After wrestling with this for over a week I think I FINALLY have a working function. This isn't optimized for performance (oh the loops!), but gets the job done for the time being while I can work on performance. The resulting OrientDB server-side function (written in javascript):
The function:
// Clear previous runs
db.command("truncate class tmp_Then");
db.command("truncate class tmp_Events");
// Get all distinct events
var distinctEvents = db.query("select from Events group by event");
// Send 404 if null, otherwise proceed
if (distinctEvents == null) {
response.send(404, "Events not found", "text/plain", "Error: events not found" );
} else {
var edges = [];
// Loop through all distinct events
distinctEvents.forEach(function(distinctEvent) {
var newEvent = [];
var rid = distinctEvent.field("#rid");
var eventType = distinctEvent.field("event");
// The main query that finds all *direct* descendents of the distinct event
var result = db.query("select from (traverse * from (select from Events where event = ?) where $depth <= 2) where #class = 'Events' and $depth > 1 and #rid in (select from Events group by event)", [eventType]);
// Save the distinct event in a temp table to create temp edges
db.command("create vertex tmp_Events set rid = ?, event = ?", [rid, event]);
edges.push(result);
});
// The edges array defines which edges should exist for a given event
edges.forEach(function(edge, index) {
edge.forEach(function(e) {
// Create the temp edge that corresponds to its distinct event
db.command("create edge tmp_Then from (select from tmp_Events where rid = " + distinctEvents[index].field("#rid") + ") to (select from tmp_Events where rid = " + e.field("#rid") + ")");
});
});
var result = db.query("select from tmp_Events");
return result;
}
Takeaways:
Temp tables appeared to be necessary.
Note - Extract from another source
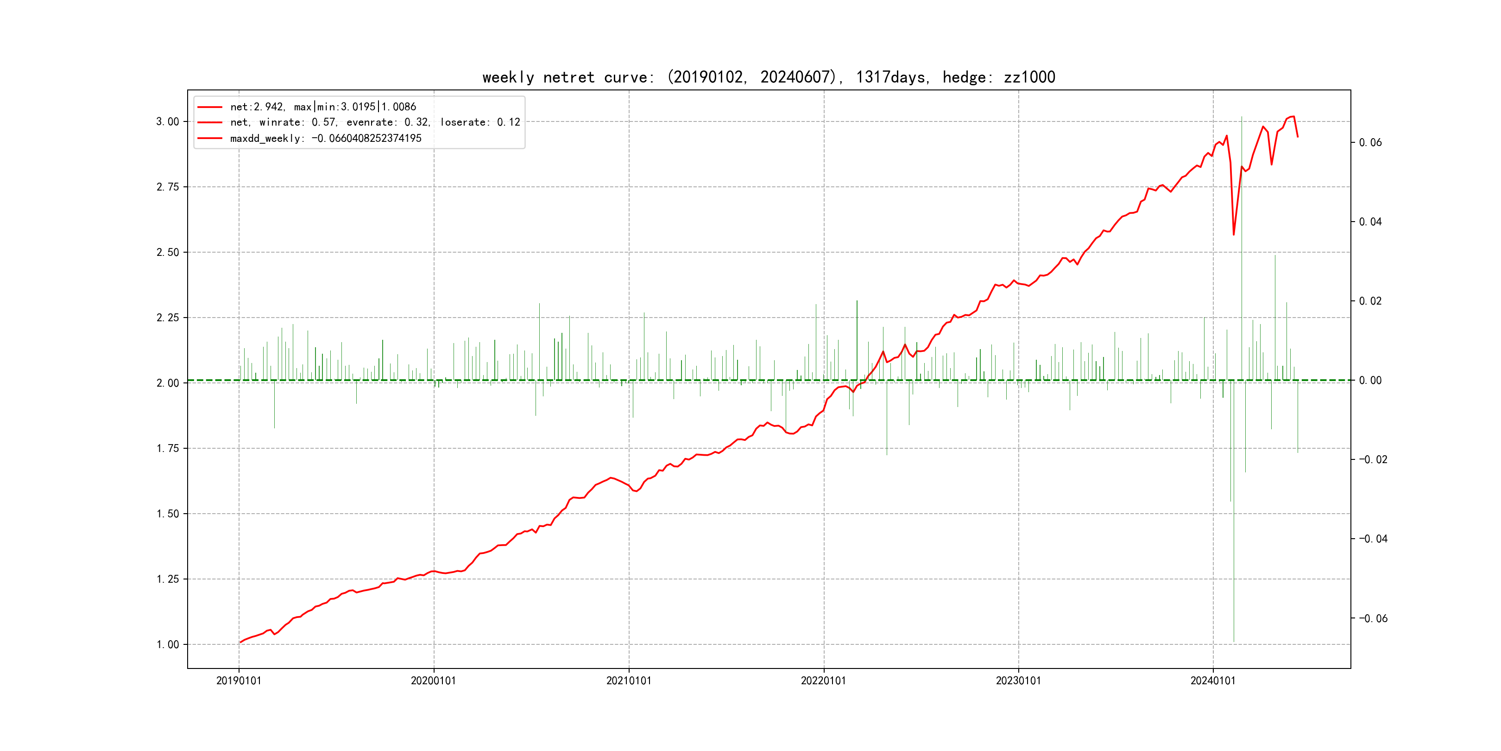Click the 20200101 x-axis label
This screenshot has width=1501, height=751.
(x=434, y=681)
I tried to do this without temp tables (classes), but I'm not sure it could be done. I needed to mock edges that didn't exist in the raw data.
Traverse was very helpful in writing the main query. Traversing through an event to find its direct, unique descendents was fairly simple.
Having the ability to write stored procs in Javascript is freaking awesome. This would have been a nightmare in SQL.
omfg loops. I plan to optimize this and continue to make it better so hopefully other people can find some use for it.